NAME

Bio::Root::Utilities - general-purpose utilities

SYNOPSIS

Object Creation

# Using the supplied singleton object:
use Bio::Root::Utilities qw(:obj);
$Util->some_method();

# Create an object manually:
use Bio::Root::Utilities;
my $util = Bio::Root::Utilities->new();
$util->some_method();

$date_stamp = $Util->date_format('yyy-mm-dd');

$clean = $Util->untaint($dirty);

$compressed = $Util->compress('/home/me/myfile.txt')

my ($mean, $stdev) = $Util->mean_stdev( @data );

$Util->authority("me@example.com");
$Util->mail_authority("Something you should know about...");

...and a host of other methods. See below.

DESCRIPTION

Provides general-purpose utilities of potential interest to any Perl script.

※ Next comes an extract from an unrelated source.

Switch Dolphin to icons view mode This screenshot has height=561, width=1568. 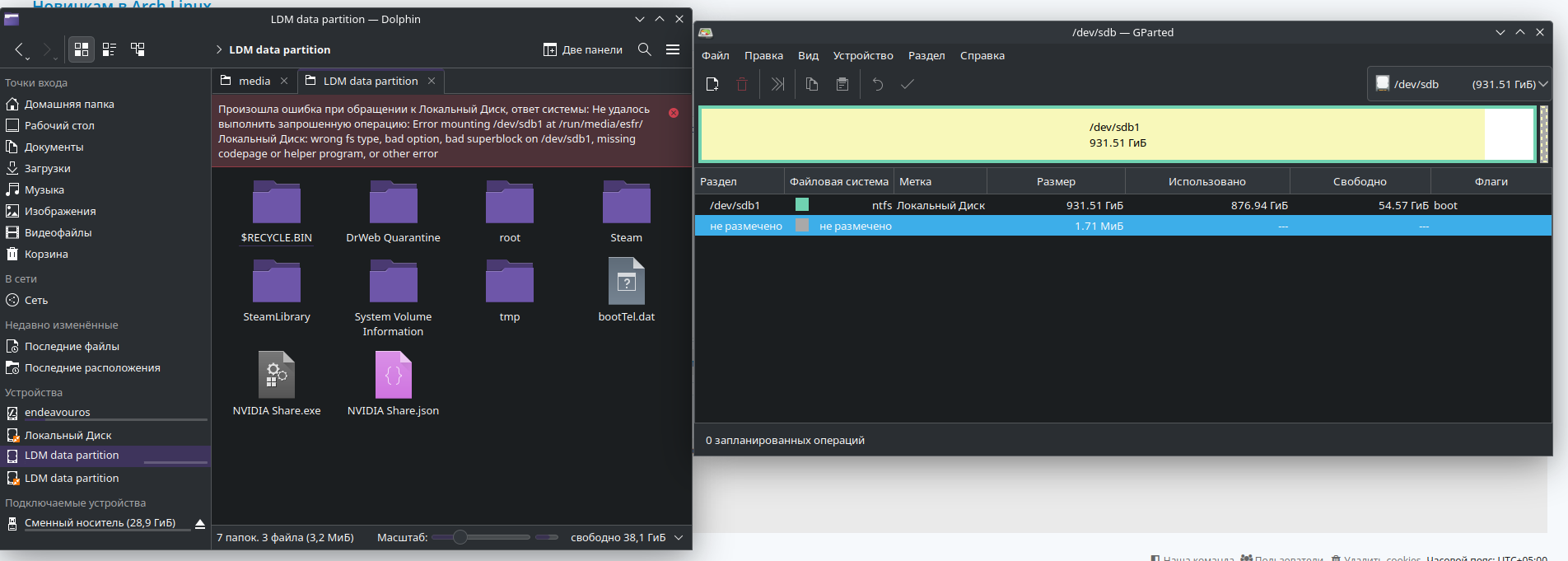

The :obj tag is a convenience that imports a $Util symbol into your namespace representing a Bio::Root::Utilities object. This saves you from creating your own Bio::Root::Utilities object via Bio::Root::Utilities->new() or from prefixing all method calls with Bio::Root::Utilities, though feel free to do these things if desired. Since there should normally not be a need for a script to have more than one Bio::Root::Utilities object, this module thus comes with it's own singleton.

INSTALLATION

This module is included with the central Bioperl distribution:

http://www.bioperl.org/wiki/Getting_BioPerl
ftp://bio.perl.org/pub/DIST

Follow the installation instructions included in the README file.

DEPENDENCIES

Inherits from Bio::Root::Root, and uses Bio::Root::IO and Bio::Root::Exception.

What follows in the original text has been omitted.